■ **Exercise directions**: In the text section on the education of W. E. B. Du Bois, in which town was Du Bois raised?

■ **Text section**:
****
The Education of W. E. B. Du Bois (Du Bois and Scientific Racism, 2 of 6)

From fairly early in his childhood, Du Bois resolved to dedicate his life to disproving the popular social and scientific theories of the innate inferiority of African Americans. In his classic 1903 work The Souls of Black Folk, Du Bois records his memory of the incident which precipitated this resolution.[10] Du Bois, raised in the mostly white but integrated and fairly tolerant small town of Great Barrington, Massachusetts, writes that in his early years he never directly encountered race prejudice. His first experience with it, he writes, came from a little white girl who was new to the town and therefore unfamiliar with its tolerant ways. One day, the boys and girls of his class in school decided to exchange greeting cards with each other. “The exchange was merry,” writes Du Bois, “till one girl, a tall newcomer, refused my card,—refused it peremptorily, with a glance. Then it dawned upon me with a certain suddenness that I was different from the others.”[11] Feeling suddenly excluded from the world of the other children, Du Bois writes that he felt compelled not only to prove that he was worthy of being considered their equal but sought even to excel them in every way, to prove his own superiority over his white peers. He continues,

That sky was bluest when I could beat my mates at examination-time, or beat them at a foot-race, or even beat their stringy heads. Alas, with the years all this fine contempt began to fade; for the worlds I longed for, and all their dazzling opportunities, were theirs, not mine. But they should not keep these prizes, I said; some, all, I would wrest from them. Just how I would do it I could never decide: by reading law, by healing the sick, by telling the wonderful tales that swam in my head,—some way.[12]

It, in fact, became “Du Bois’s life objective,” writes Shanette M. Harris, “to win the prizes of European Americans.”[13] It was this resolution to prove his equality—even his superiority—over his white peers and so to disprove their theories of his racial inferiority that became the driving force in his pursuit of education for himself.
****
■ **Dataset content**:
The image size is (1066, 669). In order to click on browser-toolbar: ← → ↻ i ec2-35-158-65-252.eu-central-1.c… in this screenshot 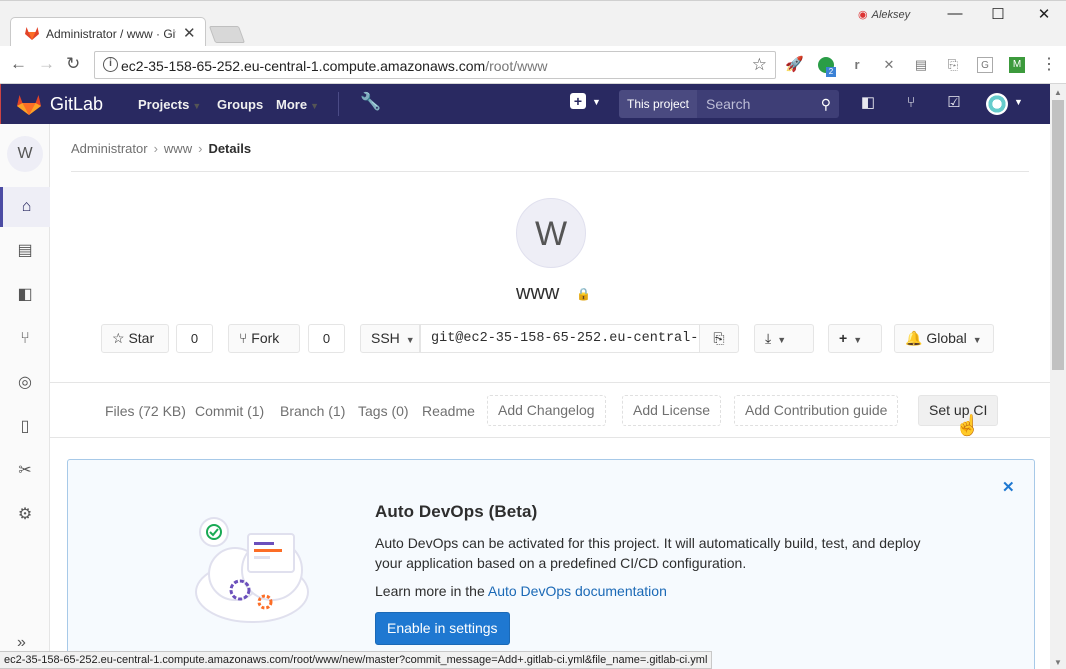, I will do `click(533, 65)`. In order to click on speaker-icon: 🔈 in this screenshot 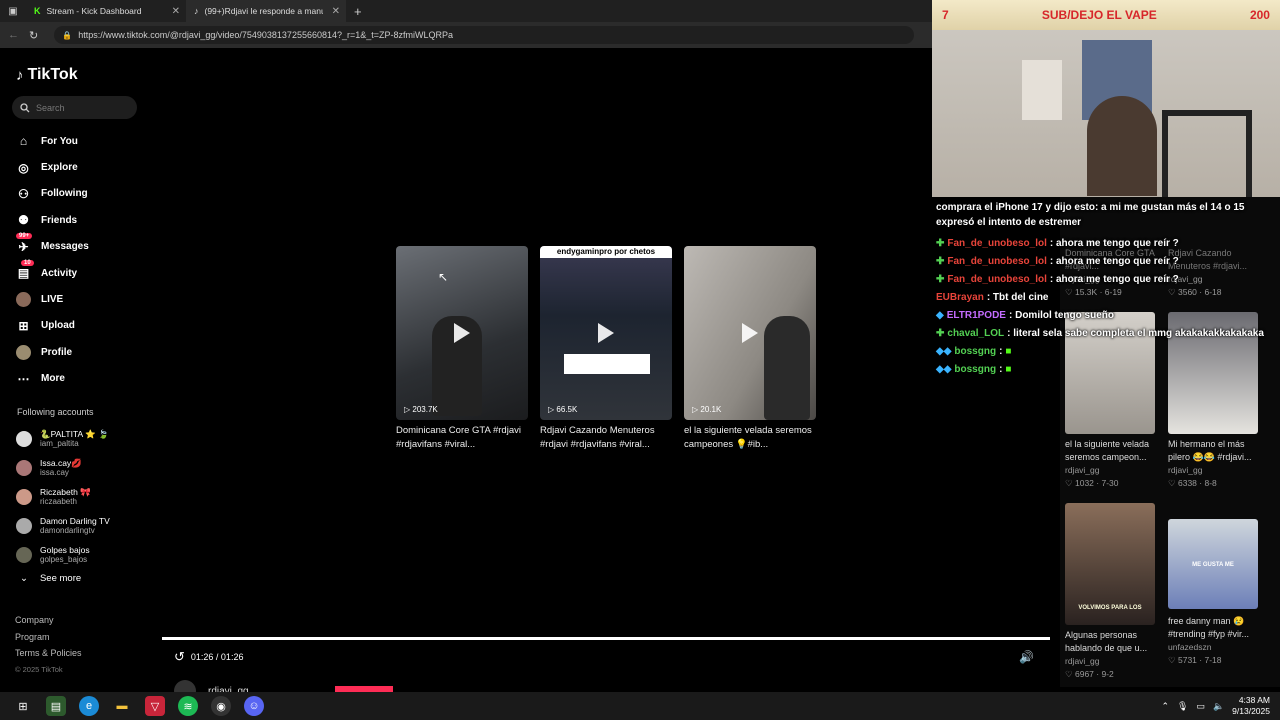, I will do `click(1218, 706)`.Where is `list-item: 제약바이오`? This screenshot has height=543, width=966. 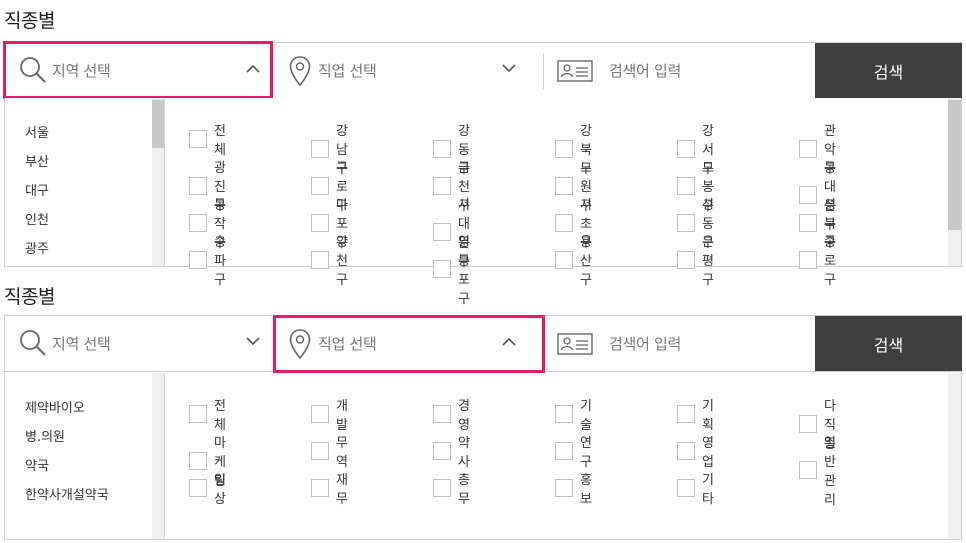
list-item: 제약바이오 is located at coordinates (55, 406).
****
■ **Solution to the exercise**: Great Barrington, Massachusetts